GOBIERNO TRANSPARENTE Y QUE RINDA CUENTAS
PANORAMA GENERAL
Las y los angelinos tienen toda la razón en sentirse frustrados con su gobierno local. Cuando el gobierno no responde, no solo nos hace sentir ignoradas e ignorados, también nos impide avanzar en temas clave para la ciudad, como mantener infraestructura básica en funcionamiento, alojar a nuestras vecinas y vecinos sin hogar o simplemente construir la vivienda que tanto hace falta. La verdad es que el Concejo Municipal sí tiene el poder de agilizar el funcionamiento del gobierno, pero muchas veces los intereses especiales dependen de que estos sistemas anticuados sigan igual.
Un buen gobierno empieza con la accesibilidad. No debería tomar un esfuerzo sobrehumano poder comunicarse con una oficina del concejo o dar comentario público en audiencias y reuniones importantes. Quienes han tratado de participar en el Ayuntamiento saben que muchas veces dar comentario público se siente como hablarle a la nada. En lugar de eso, la gente debería poder ver fácilmente cómo se tomaron en cuenta sus prioridades, qué está haciendo la ciudad y de qué manera eso mejora nuestras vidas. Solo cuando quienes gobiernan están conectados con la comunidad, comprometidos a escuchar con equidad y decididos a actuar con total transparencia, podemos construir un sistema de gobierno que realmente represente a la gente.

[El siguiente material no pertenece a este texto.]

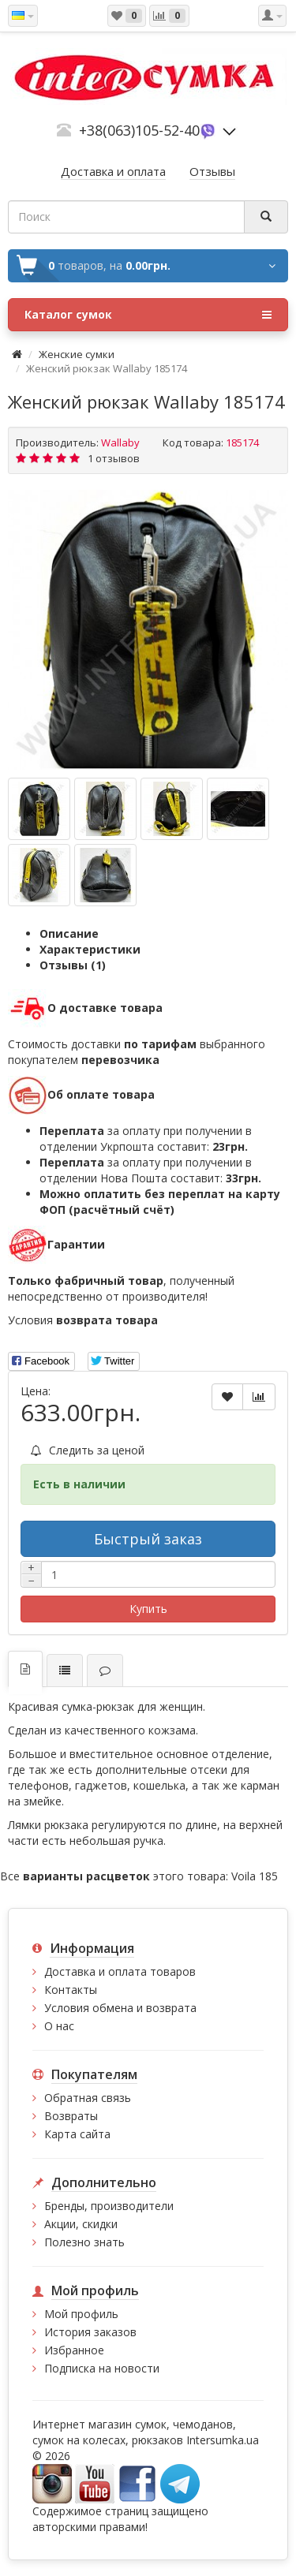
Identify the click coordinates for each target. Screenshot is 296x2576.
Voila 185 (254, 1876)
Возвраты (71, 2115)
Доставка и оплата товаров (120, 1971)
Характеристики (90, 949)
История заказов (90, 2331)
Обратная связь (87, 2097)
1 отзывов (114, 458)
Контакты (70, 1989)
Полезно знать (84, 2241)
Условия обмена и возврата (120, 2007)
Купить (148, 1608)
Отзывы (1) (72, 965)
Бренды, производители (109, 2205)
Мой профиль (81, 2313)
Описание (69, 933)
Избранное (74, 2350)
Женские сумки (76, 354)
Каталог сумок (148, 315)
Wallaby (120, 442)
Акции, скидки (81, 2223)
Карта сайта (77, 2133)
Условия (83, 1319)
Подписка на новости (101, 2368)
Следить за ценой (87, 1450)
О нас (59, 2025)
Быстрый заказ (148, 1538)
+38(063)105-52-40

Cuando hay transparencia y rendición de cuentas, podemos construir un gobierno que no solo haga su trabajo, sino que lo haga bien. Hoy, muchas dependencias de la ciudad trabajan aisladas unas de otras, y con frecuencia nadie tiene la responsabilidad clara de sacar un proyecto adelante. Muchas veces nuestras políticas fallan en la implementación porque no existe la supervisión sólida necesaria para cumplirle a la gente lo que se le promete. Cuando nadie está a cargo, se descuidan las necesidades de nuestras comunidades y fallamos incluso en brindar los servicios más básicos. En la segunda ciudad más grande del país, no podemos conformarnos con eso.

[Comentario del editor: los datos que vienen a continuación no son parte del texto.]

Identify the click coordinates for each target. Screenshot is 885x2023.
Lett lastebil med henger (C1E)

Estas metas no están fuera de nuestro alcance. Sí se pueden lograr aquí, en nuestra ciudad. Lo que necesitamos son personas electas, como yo, que estén dispuestas a dar la cara por la gente a la que representan. Y entonces sí, a trabajar.
TRANSPARENCIA TOTAL
No debería hacer falta pasar horas estudiando para entender cómo funciona nuestro gobierno local. La información sobre cómo se gasta el dinero público, qué decisiones se están tomando y si los programas están funcionando debería estar al alcance de la gente, de forma clara, accesible y actualizada en tiempo real. En Los Ángeles, la apertura debe ser la regla, no algo por lo que la gente tenga que pelear. Mi agenda de transparencia total se trata de hacer que la información sea fácil de encontrar, más fácil de entender y доступible para todas y todos.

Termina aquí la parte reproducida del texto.